During the twentieth century, three industries—tobacco, textiles, and furniture—dominated the economy of North Carolina. The first two are well known and documented, being the subject of numerous books, movies, and articles. In contrast, the furniture industry has been mostly ignored by historians, although, at its height, it was nearly as large and influential as these other two concerns. Furniture companies employed thousands of workers and shaped towns, culture, and local life from Hickory to Goldsboro.

Sawdust in Your Pockets: A History of the North Carolina Furniture Industry is the first survey of the state’s furniture industry from its cabinetmaking beginnings to its digital present. Historian Eric Medlin shows how the industry transitioned from high-quality, individual pieces to the affordable, mass-produced furniture of High Point and Thomasville factories in the late nineteenth century. He then traces the rise of the industry to its midcentury peak, when North Carolina became the largest furniture-producing state in the country. Medlin discusses how competition, consolidation, and globalization challenged the furniture industry in the late twentieth century and how its businesses, workers, and professionals have adapted and evolved to this day.

Sawdust in Your Pockets is a well-researched overview of an important component of North Carolina’s economic history, and it is the first such comprehensive study. This book fills an important gap in the historical literature, and I believe it will inspire future micro-studies of aspects of the state’s furniture industry.

—Melissa Walker, author of Southern Farmers and Their Stories

I have been teaching North Carolina history for over twenty years, and it has always frustrated me that there is so little historical information on the state’s furniture industry out there. Furniture was one of the legs on North Carolina’s three-legged stool (along with tobacco and textiles) that made the state the most industrialized southern state and one of the most prosperous. There is both a need and a market for this book.

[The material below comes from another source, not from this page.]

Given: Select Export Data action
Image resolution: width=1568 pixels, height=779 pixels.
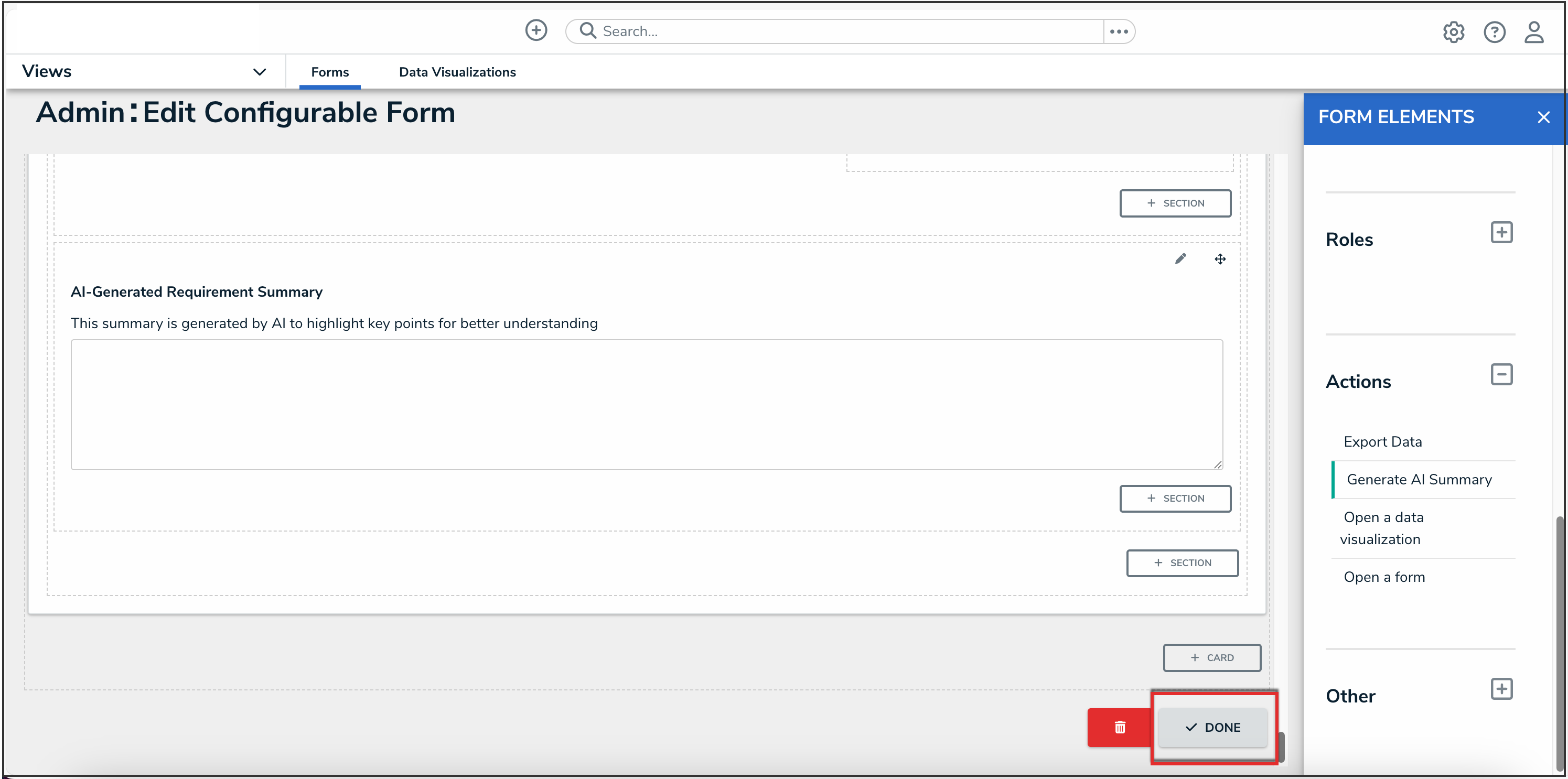Looking at the screenshot, I should 1382,442.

—Dan Pierce, author of Tar Heel Lightnin': How Secret Stills and Fast Cars Made North Carolina the Moonshine Capital of the World

About the Author/Editor

ERIC MEDLIN is a history instructor at Wake Technical Community College in Raleigh, North Carolina. Medlin has published on mid-twentieth-century historians, antebellum North Carolina history, and the Kellogg-Briand Pact. He is the author of A History of Franklin County, North Carolina. He lives in Raleigh, North Carolina.